** Records shown follows **

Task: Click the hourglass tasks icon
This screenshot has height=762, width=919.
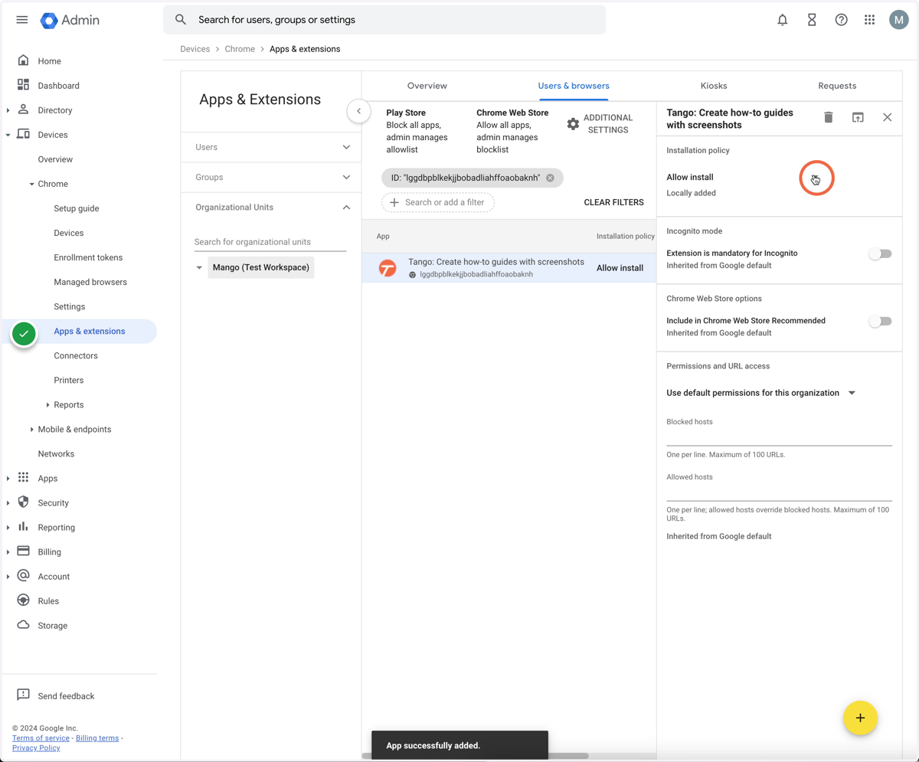Action: (812, 20)
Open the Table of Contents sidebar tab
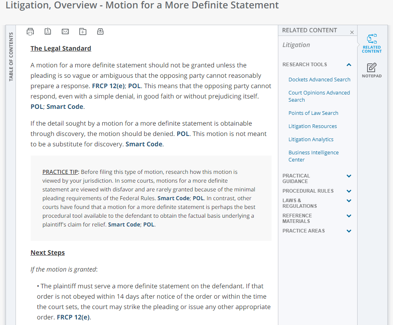 click(x=11, y=57)
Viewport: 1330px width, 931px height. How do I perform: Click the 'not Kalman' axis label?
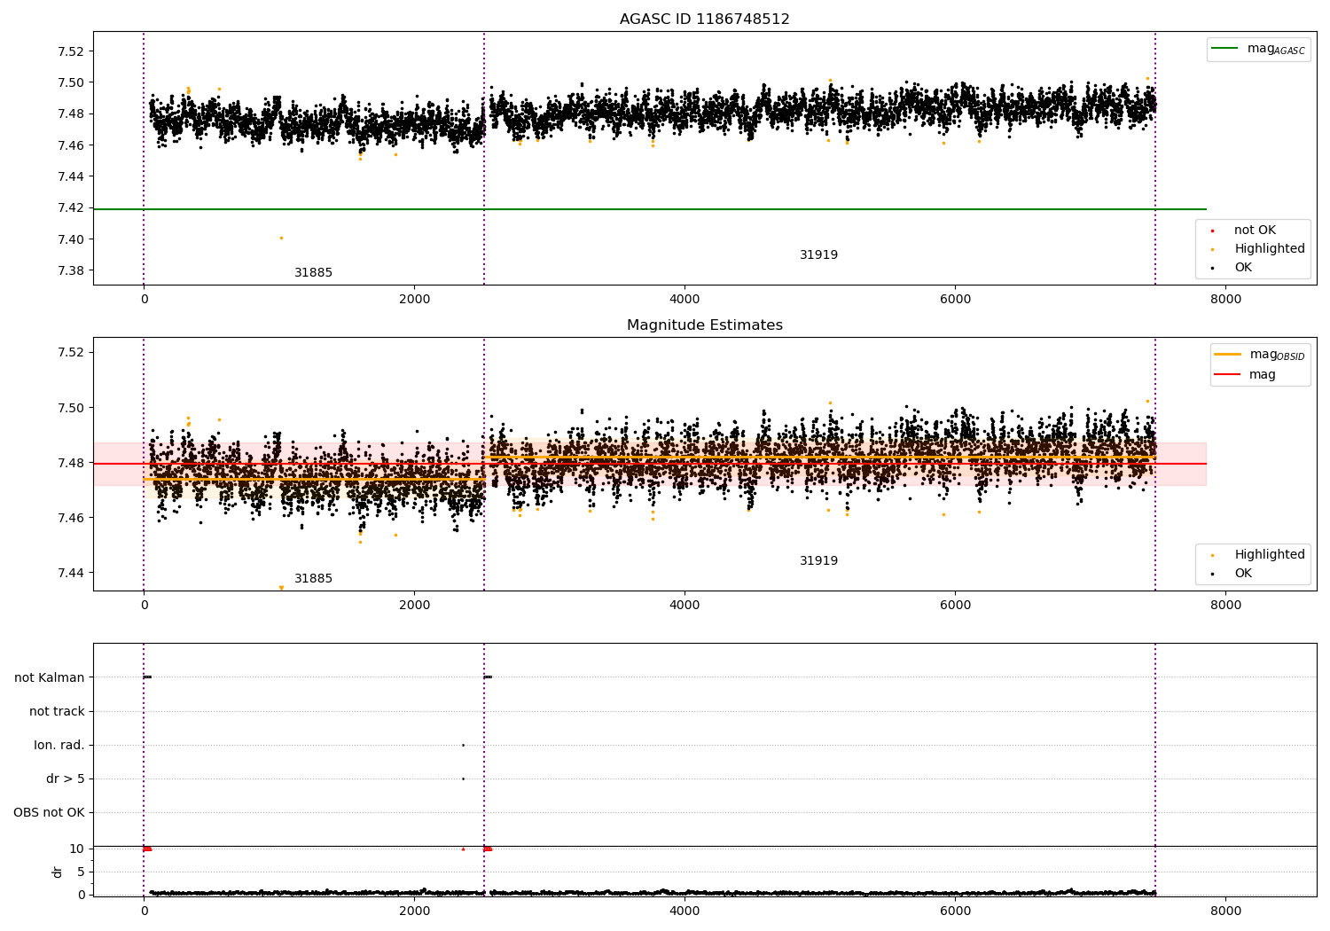(x=50, y=678)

** End of Records shown **

** Task details **
Only the lines from the line with "Open the Table of Contents sidebar tab" through the final line of the material belong in the answer, copied exactly and without pictures.

** Solution for this task **
Open the Table of Contents sidebar tab
 click(x=11, y=57)
Viewport: 1330px width, 931px height. How do I perform: Click the 'not Kalman' axis label?
(x=50, y=678)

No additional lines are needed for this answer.